Materials and methods: A phase II randomised trial was conducted in patients with locally advanced rectal cancer. Patients staged as T3-4, N (any), or circumferential resection margin at risk were eligible. All patients underwent neoadjuvant chemoradiotherapy with 50.4 Gy given in 28 fractions with concomitant fluorouracil or capecitabine. Patients were randomly allocated, in a 1:1 ratio, to 3DCRT or IMRT planning techniques. QOL, a secondary objective of the study, was evaluated using the European Organisation for Research and Treatment for Cancer (EORTC) Quality of Life Questionnaire (QLQ) C30 and QLQ CR29 questionnaires at baseline, during the final week of radiotherapy and, at six months after radiotherapy. The impact of the treatment arm on QOL scores was evaluated using analysis of covariance after adjusting for the preintervention scores.
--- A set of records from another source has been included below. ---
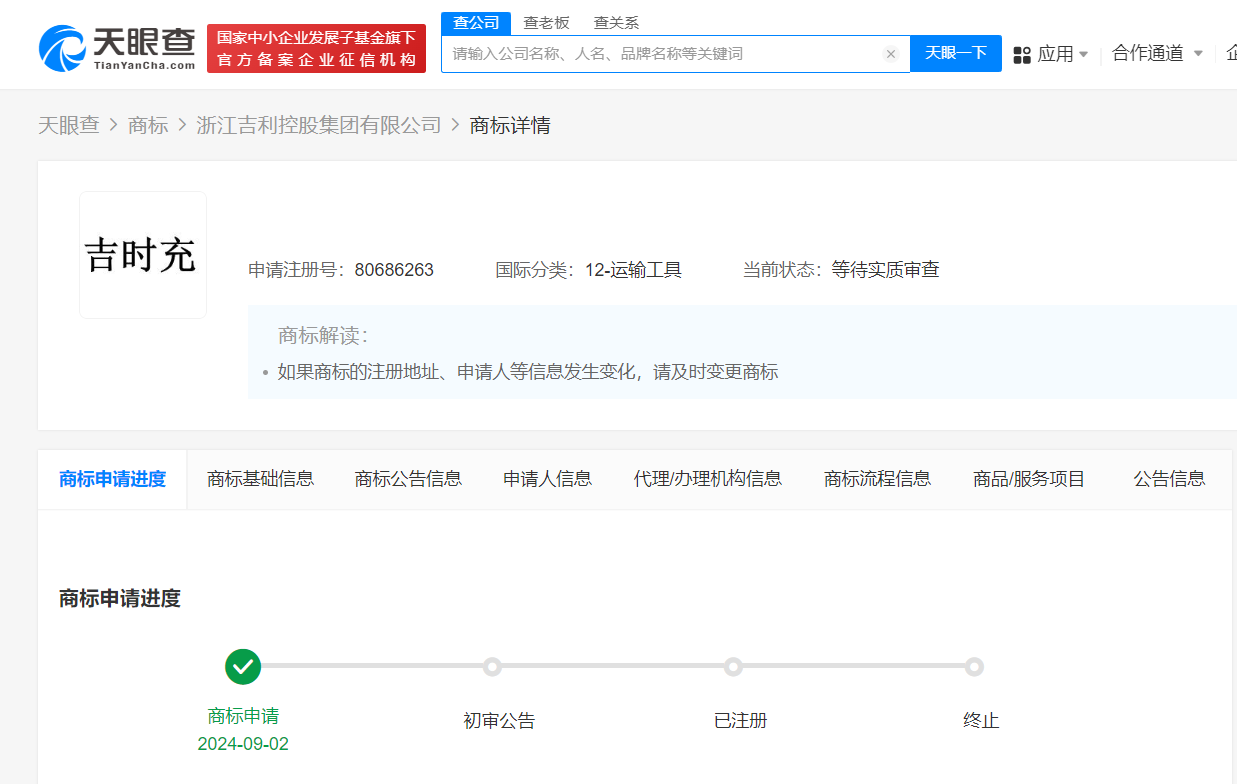The width and height of the screenshot is (1237, 784).
Task: Open the 吉时充 trademark image
Action: [x=143, y=255]
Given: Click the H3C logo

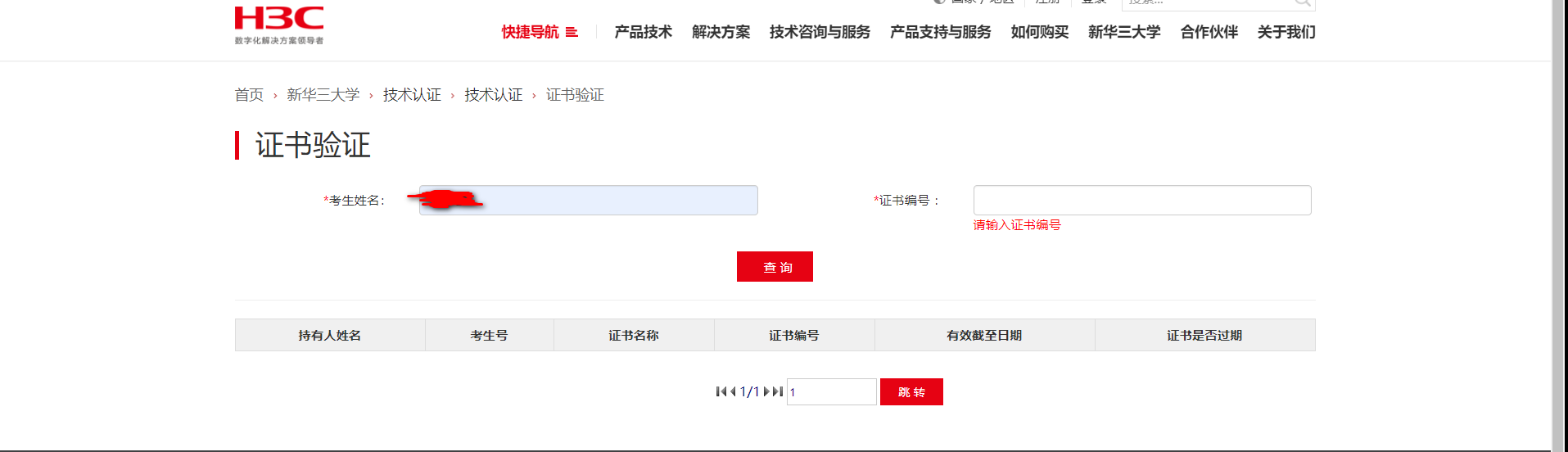Looking at the screenshot, I should coord(279,24).
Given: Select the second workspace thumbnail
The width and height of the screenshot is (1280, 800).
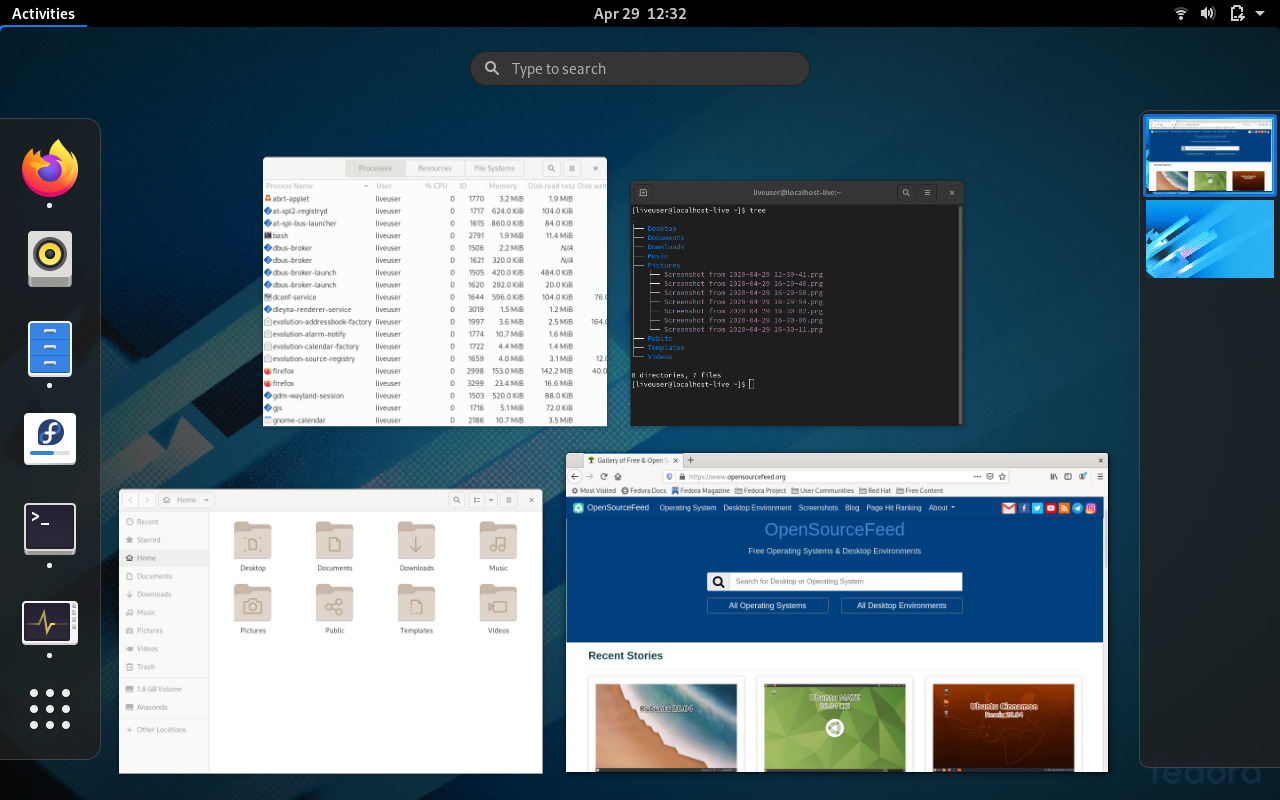Looking at the screenshot, I should 1210,238.
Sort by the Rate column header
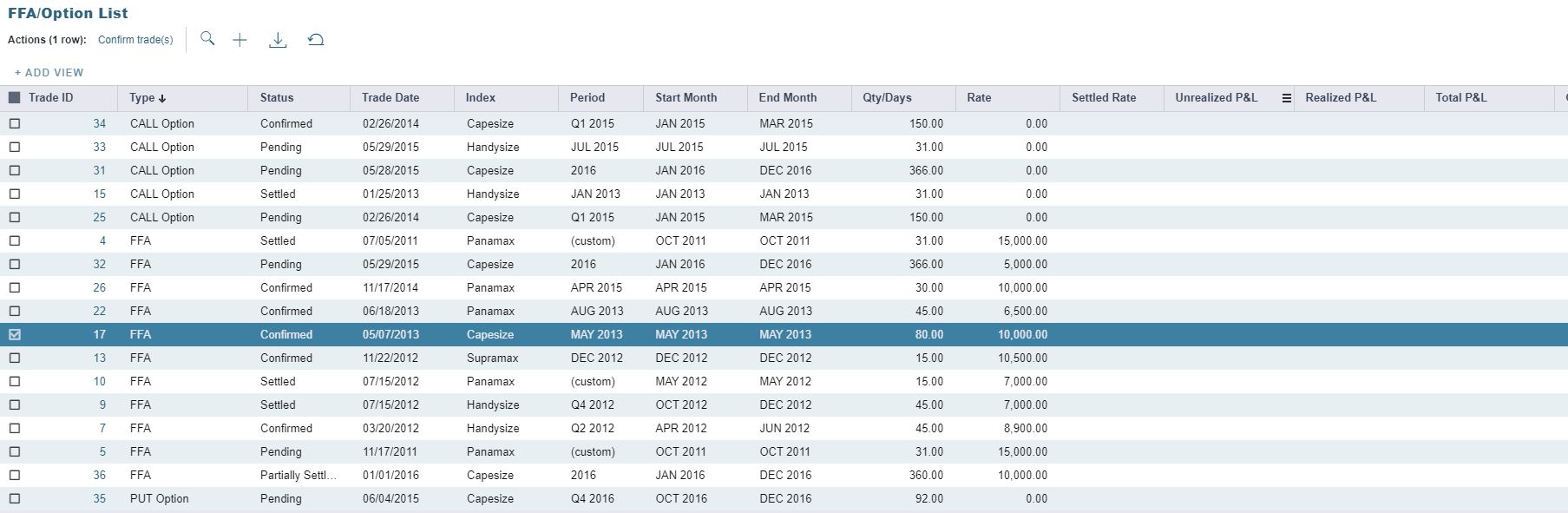The height and width of the screenshot is (513, 1568). coord(979,98)
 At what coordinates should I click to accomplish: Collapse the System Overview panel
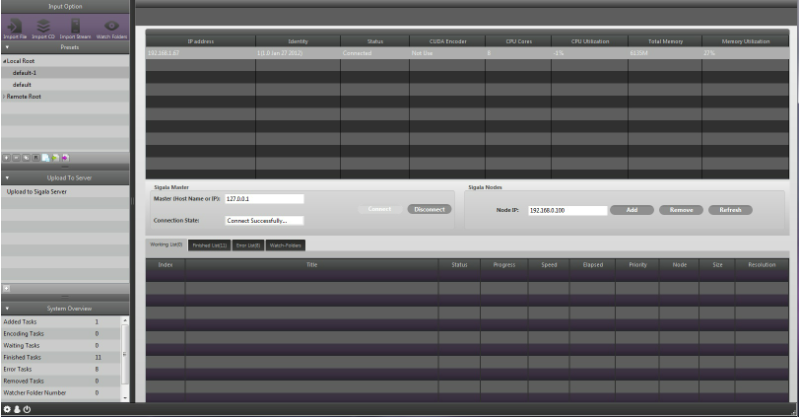[6, 308]
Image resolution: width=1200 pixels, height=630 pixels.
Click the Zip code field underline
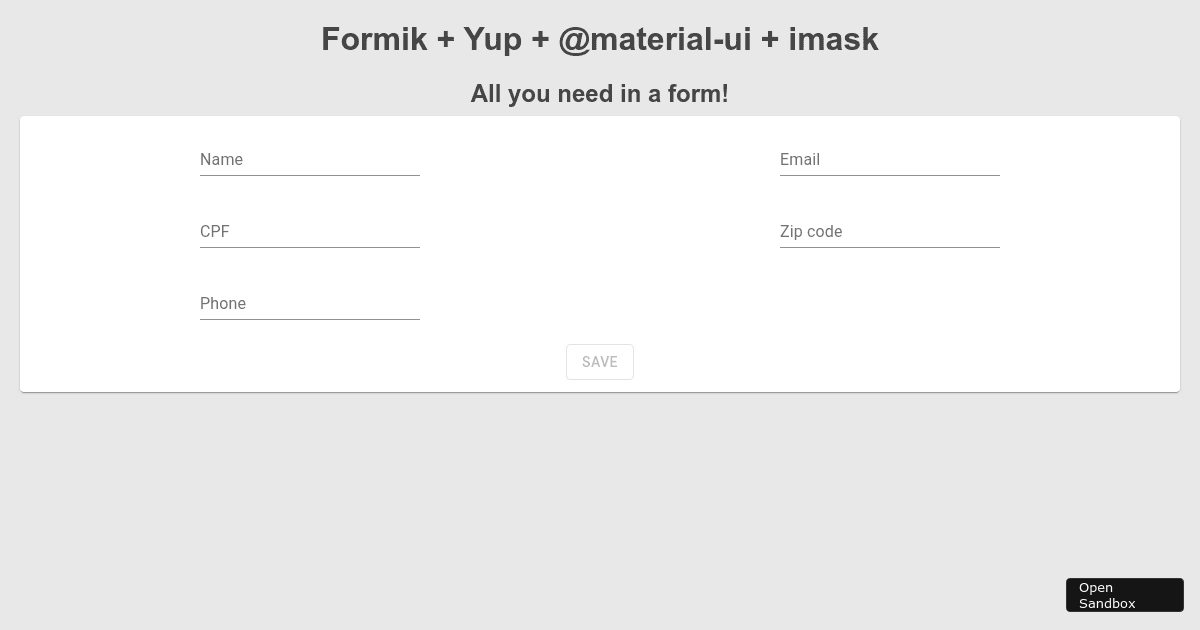coord(890,246)
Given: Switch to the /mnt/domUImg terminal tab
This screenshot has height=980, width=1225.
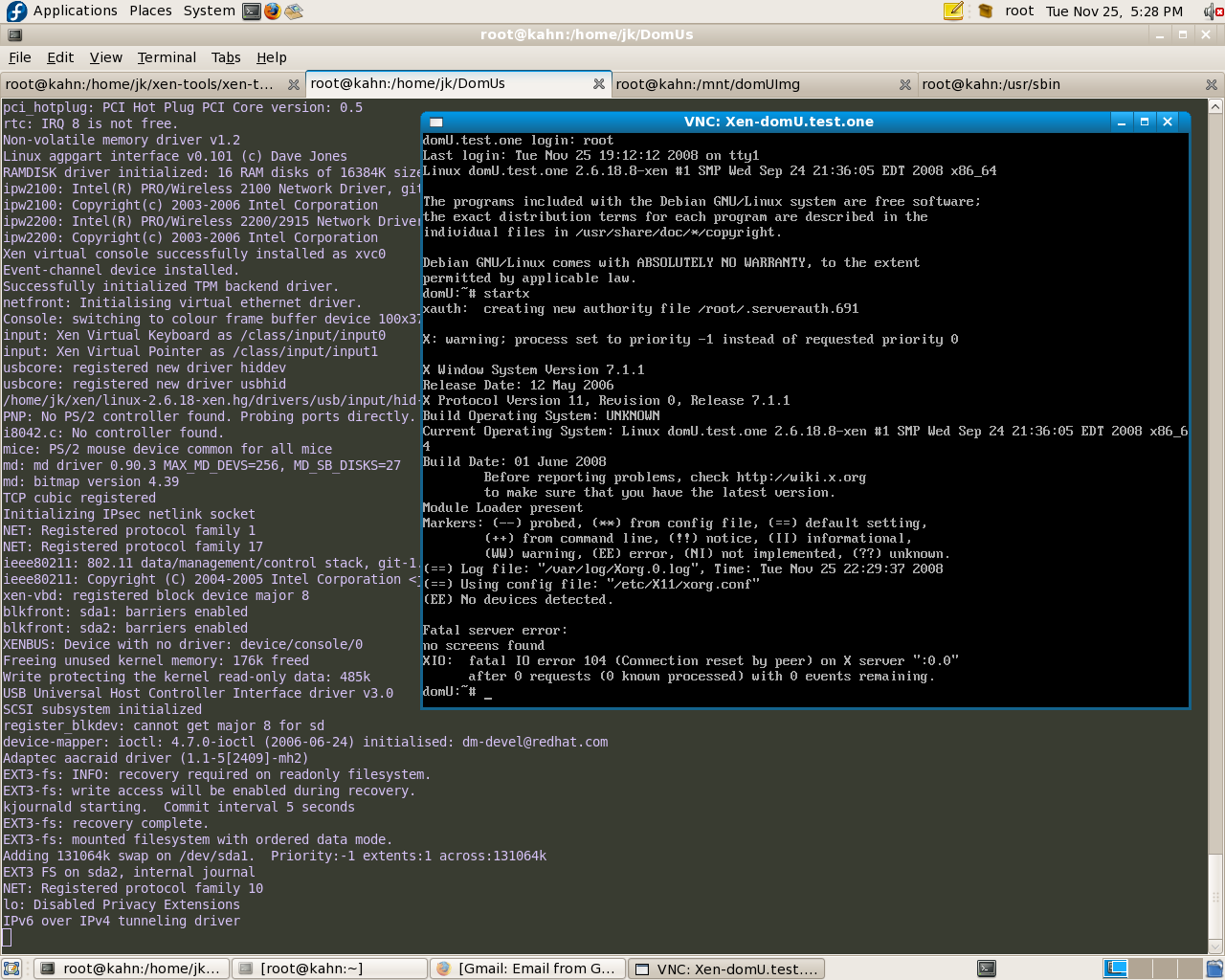Looking at the screenshot, I should tap(707, 84).

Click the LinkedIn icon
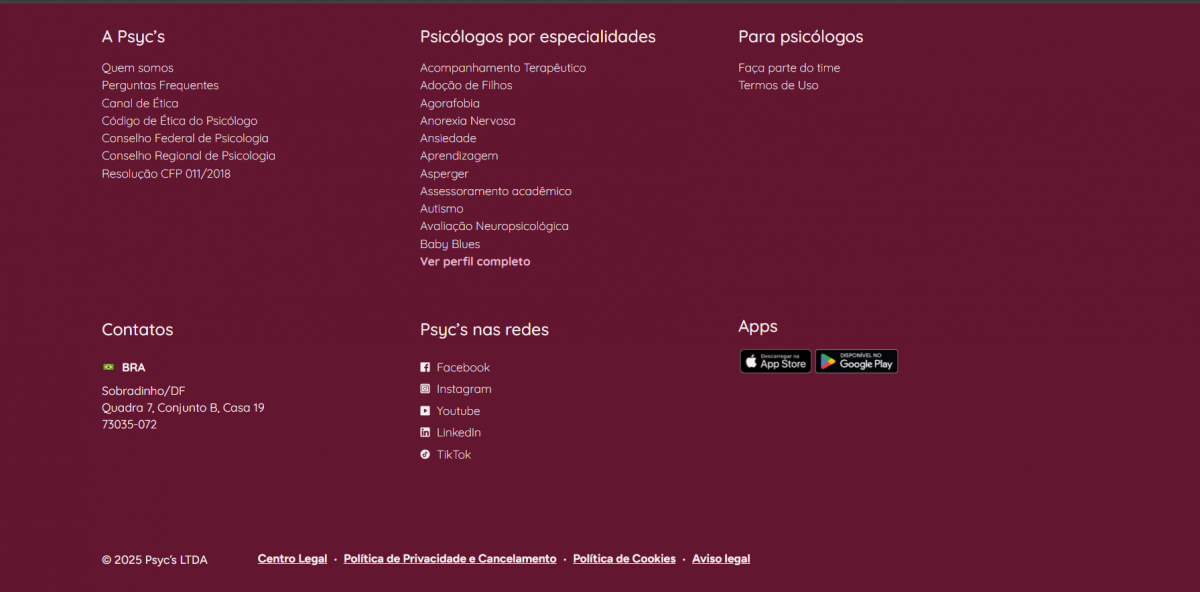pos(425,432)
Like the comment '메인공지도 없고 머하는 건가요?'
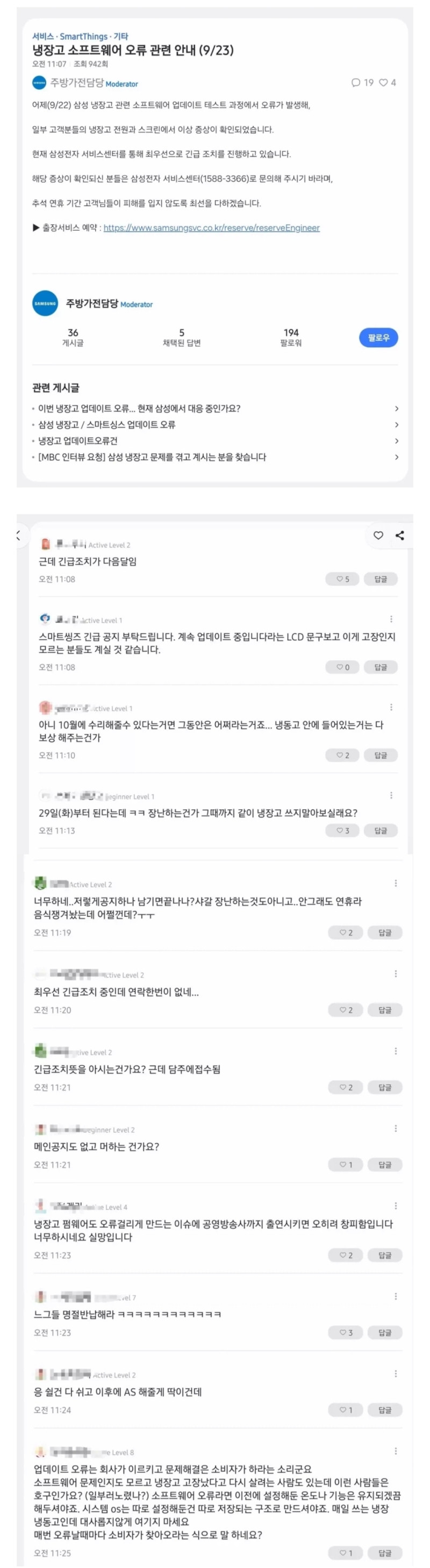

Results: 94 patients were accrued between October 2014 and March 2020. The trial was terminated early due to futility of the primary outcome, acute gastrointestinal toxicity, at interim analysis. Eighty-six (91%) patients completed the baseline questionnaire and one other timepoint of assessment. Median follow-up was 1.9 years. Overall, both during the final week of radiotherapy and at six months, emotional functioning had improved, but physical, role, and social functionings had declined compared to that at baseline. At baseline, there was no difference in QOL scores between the two arms. During the final week of radiotherapy, the IMRT arm was associated with better adjusted mean physical (p = 0.04) and role functioning (p = 0.01) scores.
Conclusion: IMRT is associated with limited QOL benefits compared to 3DCRT in patients undergoing neoadjuvant chemoradiotherapy for locally advanced rectal cancer.
Keywords: 3DCRT; IMRT; neoadjuvant; quality of life; radiotherapy; rectal cancer.